Seeing a child or baby die suddenly is horrendous. You can try your hardest to regard them as just another patient, but seeing them lying there in their toddler clothes, or a mum and dad coming to say goodbye and restarting CPR in their desperation, threatens to tear you apart there and then.

Afterwards, in thick silence, the team slowly evaporates, and you disappear to a quiet corner with a cup of tea to pull yourself together before seeing the next patient as if nothing has happened.

So I find it slightly naive that a data manager tells me that, having kept a stiff upper lip at work for the remainder of an awful shift, I cannot tell the person closest to me a bit about my day. Of course, I would never allude to a patient’s name, occupation, or anything whatsoever that threatens to reveal their identity – this is deeply ingrained into my being since my first day in a medical school lecture theatre.

I hope that my colleagues who dealt with that awful incident did go home and if they wanted to, felt able to tell their partners or families they had an awful day because they failed to save the life of a little girl who was involved in a terrible accident.

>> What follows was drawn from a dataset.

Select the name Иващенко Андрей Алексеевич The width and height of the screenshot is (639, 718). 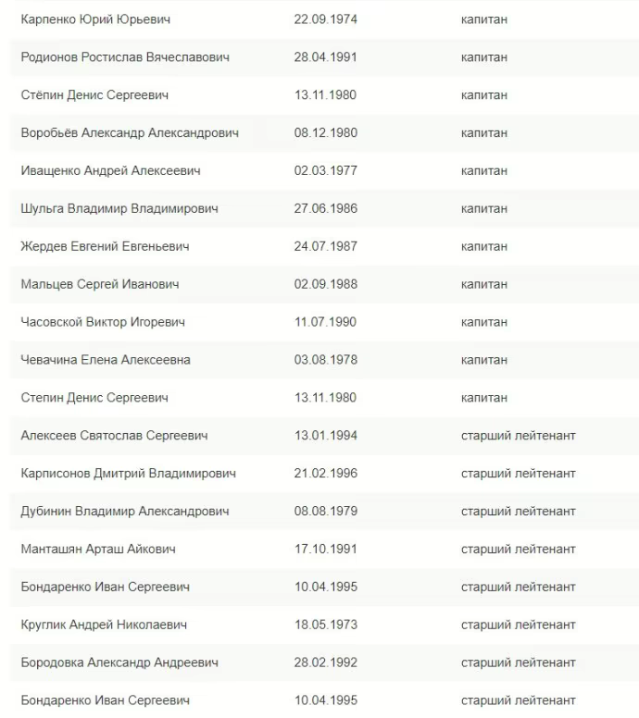click(110, 171)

Working in today’s NHS is becoming more and more intense, and there is less and less time to decompress and reflect with our colleagues. Screwing down the release valve of our support networks outside work is absurd, and has nothing to do with confidentiality. It threatens our own mental health and our personal relationships. Had I wanted to be involved with remarkable work, see awful things and maintain an impermeable code of silence with those close to me, I would have joined MI6, not become a doctor.

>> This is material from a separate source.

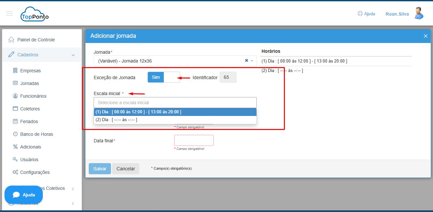The image size is (433, 212).
Task: Open Banco de Horas clock item
Action: click(15, 134)
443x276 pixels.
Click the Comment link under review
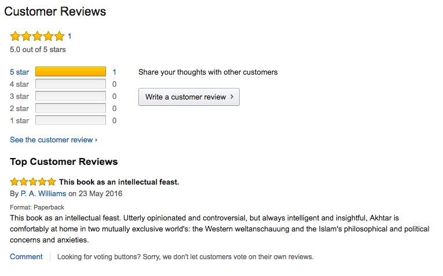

In my incredulity, I read the information sheet which came with my governance questionnaire to see the official line on finding support. It recommended that clinical staff arrange a meeting with their line manager to discuss difficult issues stemming from work.

There certainly is a role for discussion and reflection with colleagues following traumatic events, but even these sessions are not protected from the onslaught of work. My intensive care colleagues involved in the death of this little girl participated immediately afterwards in a “hot debriefing”, the current protocol for a paediatric death.

However, they had to leave halfway through due to another cardiac arrest call on an adult ward. The irony was lost on nobody, and I know from my own experience of kids dying that debriefing sessions are arranged with the best of intentions, but we are often too snowed under with clinical commitments to even attend.

While I present a florid example, such prescriptive and shortsighted guidance is released almost daily from on high. While it is, ostensibly, well-meaning, it can be difficult for those who have never laid their hands on patient to criticise in a way that is sympathetically understood. Likewise, we trudge knee-deep through paperwork and safety questionnaires; a battle-worn army of frontline clinical staff who have become overburdened by administrative departments which are increasingly a means to their own end.

My colleagues continued their day with admirable professionalism, both the consultants with their own young children, and the juniors who were inexperienced in such tragedy. I know it will have dug away at them all day however, even though, like me, they would have felt a ridiculous embarrassment in admitting it.

In hospital medicine the show just goes on, and putting tragedy to one side until you get home is part of the required professionalism. Bottling up such terrible events is not, and this clueless guidance tells you everything you need to know about the growing disconnect between frontline NHS staff and the politicised managers cast above us.

If only confidentiality would allow it, I would ask them to join me to see life and death playing out daily on our intensive care unit. I wonder, then, if they could manage to live behind their own wall of silence.